99年。Pavementは「Terror Twilight」というラストアルバムを発売。それまでのローファイ(粗悪、クソ、という意)なサウンドに手を振り、スティーブン・マルクマスのクルクルパーな頭の中で構成された、一筋縄では行かないながらも、円熟した曲が目白押しなアルバムなのである。それはまるでクソからダイヤモンドダストがキラキラと輝いているよう。「Carrot Rope」はアルバムの最後に収録された曲なのだが、ラストアルバムの最後を飾るとは思えないくらい、お気楽で脱臼しそうな演奏、あまりにもゆるすぎるMV。しかしどことなく切なさがこみ上げてくる。

Pavementのすごいところは、センスだけで突っ走ってる感が尋常じゃない部分だと思う。完全に憶測でものを言うけど、スティーブン・マルクマスは、家でギターとかめっちゃ練習してそうだけど、それを全くステージで披露しない(おそらく他のメンバーは練習すらしてなさそう)。

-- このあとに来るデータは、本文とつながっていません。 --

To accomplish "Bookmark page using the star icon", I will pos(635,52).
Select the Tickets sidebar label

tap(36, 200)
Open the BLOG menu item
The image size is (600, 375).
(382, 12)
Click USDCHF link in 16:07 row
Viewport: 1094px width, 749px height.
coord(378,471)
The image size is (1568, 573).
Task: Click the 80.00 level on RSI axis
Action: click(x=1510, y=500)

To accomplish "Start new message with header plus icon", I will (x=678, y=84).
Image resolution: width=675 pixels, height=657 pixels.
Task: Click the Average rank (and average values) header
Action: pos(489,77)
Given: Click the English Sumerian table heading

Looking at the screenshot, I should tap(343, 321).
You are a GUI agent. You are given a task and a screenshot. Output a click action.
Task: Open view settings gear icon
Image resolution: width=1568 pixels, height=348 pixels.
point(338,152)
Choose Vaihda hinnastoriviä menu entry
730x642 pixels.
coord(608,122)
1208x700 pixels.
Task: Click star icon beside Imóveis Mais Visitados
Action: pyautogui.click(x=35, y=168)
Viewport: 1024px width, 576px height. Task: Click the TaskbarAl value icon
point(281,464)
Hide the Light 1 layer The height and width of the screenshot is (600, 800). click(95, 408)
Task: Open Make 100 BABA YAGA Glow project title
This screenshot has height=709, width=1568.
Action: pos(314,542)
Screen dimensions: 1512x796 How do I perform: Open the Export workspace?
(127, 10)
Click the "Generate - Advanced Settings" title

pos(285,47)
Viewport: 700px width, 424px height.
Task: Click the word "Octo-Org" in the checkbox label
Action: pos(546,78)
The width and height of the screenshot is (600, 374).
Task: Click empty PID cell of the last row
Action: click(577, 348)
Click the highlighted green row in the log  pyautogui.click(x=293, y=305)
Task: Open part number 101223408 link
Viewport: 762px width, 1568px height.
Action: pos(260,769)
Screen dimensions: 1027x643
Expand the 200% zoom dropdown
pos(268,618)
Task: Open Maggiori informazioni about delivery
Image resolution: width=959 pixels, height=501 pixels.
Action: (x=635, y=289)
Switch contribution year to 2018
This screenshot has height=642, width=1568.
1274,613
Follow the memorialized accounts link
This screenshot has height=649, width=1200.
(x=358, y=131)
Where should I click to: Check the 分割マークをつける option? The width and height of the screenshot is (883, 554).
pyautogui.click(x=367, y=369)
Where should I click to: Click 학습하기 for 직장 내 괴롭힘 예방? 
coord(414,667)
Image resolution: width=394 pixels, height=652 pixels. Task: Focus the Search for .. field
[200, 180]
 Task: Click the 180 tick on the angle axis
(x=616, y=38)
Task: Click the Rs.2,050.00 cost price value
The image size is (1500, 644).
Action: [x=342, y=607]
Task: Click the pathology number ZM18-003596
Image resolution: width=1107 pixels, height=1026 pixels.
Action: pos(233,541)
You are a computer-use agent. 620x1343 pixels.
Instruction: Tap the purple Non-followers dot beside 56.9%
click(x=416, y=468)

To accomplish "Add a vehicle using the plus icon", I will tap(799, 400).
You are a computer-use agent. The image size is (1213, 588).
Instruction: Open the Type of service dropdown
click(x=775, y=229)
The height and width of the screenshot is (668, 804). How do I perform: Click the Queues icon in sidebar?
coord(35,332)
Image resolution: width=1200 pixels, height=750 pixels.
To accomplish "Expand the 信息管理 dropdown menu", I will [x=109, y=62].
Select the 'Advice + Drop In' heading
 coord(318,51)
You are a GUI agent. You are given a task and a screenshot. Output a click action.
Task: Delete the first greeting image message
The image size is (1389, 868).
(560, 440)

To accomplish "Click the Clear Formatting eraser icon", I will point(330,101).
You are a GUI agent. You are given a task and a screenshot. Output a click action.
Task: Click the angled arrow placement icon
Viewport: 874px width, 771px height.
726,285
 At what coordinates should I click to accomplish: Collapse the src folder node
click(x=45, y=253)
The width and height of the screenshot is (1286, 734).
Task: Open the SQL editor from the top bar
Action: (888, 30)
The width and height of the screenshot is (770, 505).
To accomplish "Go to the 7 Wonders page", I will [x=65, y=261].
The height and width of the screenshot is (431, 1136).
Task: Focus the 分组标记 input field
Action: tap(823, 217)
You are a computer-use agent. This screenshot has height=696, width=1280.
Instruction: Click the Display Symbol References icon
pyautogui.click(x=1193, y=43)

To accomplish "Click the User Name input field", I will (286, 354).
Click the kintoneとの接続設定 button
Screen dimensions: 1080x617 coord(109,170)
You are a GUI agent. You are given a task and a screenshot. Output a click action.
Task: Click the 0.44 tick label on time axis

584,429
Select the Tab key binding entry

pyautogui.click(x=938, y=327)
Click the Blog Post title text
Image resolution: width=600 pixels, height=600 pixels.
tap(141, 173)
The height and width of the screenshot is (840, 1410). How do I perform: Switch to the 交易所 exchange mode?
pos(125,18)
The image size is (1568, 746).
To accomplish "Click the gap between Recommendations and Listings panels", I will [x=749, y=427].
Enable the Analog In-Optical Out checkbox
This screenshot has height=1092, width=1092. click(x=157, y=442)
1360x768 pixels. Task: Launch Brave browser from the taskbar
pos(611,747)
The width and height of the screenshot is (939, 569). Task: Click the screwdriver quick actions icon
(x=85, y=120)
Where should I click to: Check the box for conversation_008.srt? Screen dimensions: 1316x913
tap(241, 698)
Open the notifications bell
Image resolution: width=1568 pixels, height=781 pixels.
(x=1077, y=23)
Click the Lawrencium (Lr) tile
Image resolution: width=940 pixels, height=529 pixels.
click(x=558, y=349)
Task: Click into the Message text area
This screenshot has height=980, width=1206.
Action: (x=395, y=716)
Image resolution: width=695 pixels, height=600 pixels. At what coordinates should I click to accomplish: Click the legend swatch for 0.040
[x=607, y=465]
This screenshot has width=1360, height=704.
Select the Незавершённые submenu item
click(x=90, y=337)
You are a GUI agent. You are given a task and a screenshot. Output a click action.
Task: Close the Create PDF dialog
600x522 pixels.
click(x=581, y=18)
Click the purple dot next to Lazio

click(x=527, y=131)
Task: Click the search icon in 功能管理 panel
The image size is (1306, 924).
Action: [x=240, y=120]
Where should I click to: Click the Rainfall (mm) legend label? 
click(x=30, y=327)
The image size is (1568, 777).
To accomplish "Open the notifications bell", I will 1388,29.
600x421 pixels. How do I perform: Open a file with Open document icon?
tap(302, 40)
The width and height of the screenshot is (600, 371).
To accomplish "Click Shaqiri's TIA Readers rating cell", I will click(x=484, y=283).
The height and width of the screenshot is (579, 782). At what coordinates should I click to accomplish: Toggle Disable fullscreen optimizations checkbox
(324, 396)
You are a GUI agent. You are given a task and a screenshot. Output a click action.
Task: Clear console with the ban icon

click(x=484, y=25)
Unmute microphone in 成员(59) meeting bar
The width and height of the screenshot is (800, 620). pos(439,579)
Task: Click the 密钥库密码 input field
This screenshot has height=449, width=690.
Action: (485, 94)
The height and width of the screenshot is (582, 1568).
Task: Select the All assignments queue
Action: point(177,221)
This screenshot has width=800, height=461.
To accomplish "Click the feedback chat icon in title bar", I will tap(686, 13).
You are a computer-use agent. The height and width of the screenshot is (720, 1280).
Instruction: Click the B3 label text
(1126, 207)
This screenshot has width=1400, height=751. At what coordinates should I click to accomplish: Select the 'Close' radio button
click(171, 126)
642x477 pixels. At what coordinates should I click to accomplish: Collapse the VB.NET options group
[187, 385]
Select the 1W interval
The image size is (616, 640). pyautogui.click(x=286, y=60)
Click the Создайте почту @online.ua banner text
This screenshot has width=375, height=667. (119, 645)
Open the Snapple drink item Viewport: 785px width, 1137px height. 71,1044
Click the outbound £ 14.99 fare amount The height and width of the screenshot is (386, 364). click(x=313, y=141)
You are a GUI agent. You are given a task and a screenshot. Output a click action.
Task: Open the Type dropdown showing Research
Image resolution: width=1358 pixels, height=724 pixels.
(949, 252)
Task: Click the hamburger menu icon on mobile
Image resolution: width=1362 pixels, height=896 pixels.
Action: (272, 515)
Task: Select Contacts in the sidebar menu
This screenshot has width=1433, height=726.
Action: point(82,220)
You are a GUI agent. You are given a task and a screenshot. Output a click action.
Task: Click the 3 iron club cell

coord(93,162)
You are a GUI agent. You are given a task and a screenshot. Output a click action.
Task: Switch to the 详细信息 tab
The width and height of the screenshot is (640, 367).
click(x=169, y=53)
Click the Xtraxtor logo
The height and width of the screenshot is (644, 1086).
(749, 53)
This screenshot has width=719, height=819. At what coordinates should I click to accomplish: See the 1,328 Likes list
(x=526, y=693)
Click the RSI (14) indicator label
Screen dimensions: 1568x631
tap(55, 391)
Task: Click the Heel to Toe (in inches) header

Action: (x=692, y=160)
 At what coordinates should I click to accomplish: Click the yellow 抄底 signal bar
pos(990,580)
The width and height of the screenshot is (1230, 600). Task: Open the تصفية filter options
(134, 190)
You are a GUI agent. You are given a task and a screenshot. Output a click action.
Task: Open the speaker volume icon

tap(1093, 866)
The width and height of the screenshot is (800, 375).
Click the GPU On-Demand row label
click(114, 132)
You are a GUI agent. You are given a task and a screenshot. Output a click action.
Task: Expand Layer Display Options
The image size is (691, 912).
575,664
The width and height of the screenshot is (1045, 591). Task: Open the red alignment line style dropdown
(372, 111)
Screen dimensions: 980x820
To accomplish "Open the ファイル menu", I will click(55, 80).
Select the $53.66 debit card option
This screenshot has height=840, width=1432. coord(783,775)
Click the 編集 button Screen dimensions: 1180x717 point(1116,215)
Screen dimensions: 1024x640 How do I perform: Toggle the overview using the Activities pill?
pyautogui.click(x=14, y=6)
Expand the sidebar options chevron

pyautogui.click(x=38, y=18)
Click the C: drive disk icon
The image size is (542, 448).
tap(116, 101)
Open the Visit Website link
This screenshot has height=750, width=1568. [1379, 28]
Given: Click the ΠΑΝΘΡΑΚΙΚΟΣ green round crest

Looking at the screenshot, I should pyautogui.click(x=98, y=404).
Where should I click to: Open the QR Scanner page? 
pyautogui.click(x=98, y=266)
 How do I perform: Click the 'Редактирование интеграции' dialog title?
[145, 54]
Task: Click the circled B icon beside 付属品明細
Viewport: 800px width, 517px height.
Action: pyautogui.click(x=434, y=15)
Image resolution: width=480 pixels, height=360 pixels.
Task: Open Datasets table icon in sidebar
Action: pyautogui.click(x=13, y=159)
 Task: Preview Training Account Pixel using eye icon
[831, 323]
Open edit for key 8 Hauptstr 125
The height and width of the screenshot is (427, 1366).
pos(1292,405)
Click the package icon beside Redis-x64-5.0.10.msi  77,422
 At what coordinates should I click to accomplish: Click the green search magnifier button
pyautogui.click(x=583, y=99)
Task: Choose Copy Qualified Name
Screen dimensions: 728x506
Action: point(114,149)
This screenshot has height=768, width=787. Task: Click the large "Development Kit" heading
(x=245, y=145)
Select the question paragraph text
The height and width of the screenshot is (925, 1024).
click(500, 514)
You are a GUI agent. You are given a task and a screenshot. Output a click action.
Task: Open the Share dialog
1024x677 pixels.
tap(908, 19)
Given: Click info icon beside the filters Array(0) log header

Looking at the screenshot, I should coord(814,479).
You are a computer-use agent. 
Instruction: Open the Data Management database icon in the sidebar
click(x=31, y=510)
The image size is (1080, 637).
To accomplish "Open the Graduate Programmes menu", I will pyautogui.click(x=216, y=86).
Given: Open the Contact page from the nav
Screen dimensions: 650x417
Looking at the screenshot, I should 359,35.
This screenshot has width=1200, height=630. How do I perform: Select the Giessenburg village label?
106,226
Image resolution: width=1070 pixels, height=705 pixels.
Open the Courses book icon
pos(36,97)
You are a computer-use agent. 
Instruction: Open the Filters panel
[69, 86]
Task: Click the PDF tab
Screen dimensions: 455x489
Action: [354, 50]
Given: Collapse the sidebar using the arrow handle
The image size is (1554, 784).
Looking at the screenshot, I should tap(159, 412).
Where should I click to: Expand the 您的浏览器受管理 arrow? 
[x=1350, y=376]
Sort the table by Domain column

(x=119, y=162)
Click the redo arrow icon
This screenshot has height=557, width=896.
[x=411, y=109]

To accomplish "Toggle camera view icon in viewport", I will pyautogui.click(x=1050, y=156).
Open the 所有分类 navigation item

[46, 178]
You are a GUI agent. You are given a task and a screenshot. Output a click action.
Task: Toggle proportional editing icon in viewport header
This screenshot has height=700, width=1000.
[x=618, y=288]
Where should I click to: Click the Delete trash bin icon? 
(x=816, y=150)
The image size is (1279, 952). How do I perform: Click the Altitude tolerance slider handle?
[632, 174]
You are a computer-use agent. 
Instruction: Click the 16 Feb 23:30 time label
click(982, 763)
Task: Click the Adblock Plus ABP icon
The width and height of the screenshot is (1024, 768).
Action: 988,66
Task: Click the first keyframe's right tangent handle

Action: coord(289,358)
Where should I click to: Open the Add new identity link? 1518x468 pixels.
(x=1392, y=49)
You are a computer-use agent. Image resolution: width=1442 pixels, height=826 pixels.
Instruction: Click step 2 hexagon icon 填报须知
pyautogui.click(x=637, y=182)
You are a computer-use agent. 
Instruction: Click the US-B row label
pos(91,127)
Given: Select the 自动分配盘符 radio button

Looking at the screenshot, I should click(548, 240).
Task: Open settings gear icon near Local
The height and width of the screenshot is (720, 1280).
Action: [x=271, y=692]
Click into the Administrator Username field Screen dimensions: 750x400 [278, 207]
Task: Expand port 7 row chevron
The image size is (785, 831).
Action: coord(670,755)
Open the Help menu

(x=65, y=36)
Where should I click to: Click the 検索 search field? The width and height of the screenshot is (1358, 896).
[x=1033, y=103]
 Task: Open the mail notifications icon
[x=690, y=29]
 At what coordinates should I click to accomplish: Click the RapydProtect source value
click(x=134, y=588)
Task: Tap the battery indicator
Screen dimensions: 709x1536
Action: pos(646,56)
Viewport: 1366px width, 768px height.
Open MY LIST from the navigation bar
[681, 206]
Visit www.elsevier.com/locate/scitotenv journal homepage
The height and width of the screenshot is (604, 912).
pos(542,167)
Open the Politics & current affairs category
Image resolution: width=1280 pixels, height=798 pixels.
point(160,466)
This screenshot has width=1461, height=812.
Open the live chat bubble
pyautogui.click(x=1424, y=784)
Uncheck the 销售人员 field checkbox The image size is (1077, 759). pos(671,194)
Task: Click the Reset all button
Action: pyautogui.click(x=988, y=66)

ステージは自分たちの向上した技術のお披露目の場とは全く考えず、何も考えてなさそうな馬鹿なメンバーと共に何が起こるか分からない緊張感や、一瞬のひらめき、突拍子もないアレンジ(でもない)、意味不明な叫び、それら全てをひっくるめた「事件性」を楽しんでいるように感じた。

このブート盤。肝心の演奏だけど、解散末期とは思えないくらいひどい。ひどすぎる。特に「Range Life」の間奏に入る前なんて、全ての楽器のリズムが崩壊して、ボブのずれずれのタンバリンが一際大きく鳴り響く。でも僕も含めて、これを聴いて怒りを覚える人間なんていない。みんな許してしまうのだ。彼らがどんなひどい演奏しようが、But I Don't Care,I Care!(そんなことはどうでもいい!)という気持ちになってしまう。

彼らのライブはたった一度でも同じような風景は存在しなかったはずだ、多分。その一瞬一瞬をひねくれ野郎のマルクマスは歌い方を変えたりギターを放ってみたりして、違う色を着けていた。その染められた色に向かってもいないのに、超馬鹿なメンバー達は、フラフラとなんとなく同じ方向に行ってしまうものだから、奇跡的なバランスで演奏は成り立っていた。「バカとハサミは使いよう」とはよく言ったものだ。

マルクマスもギター鳴らなくなると焦るんだということが分かって感動した。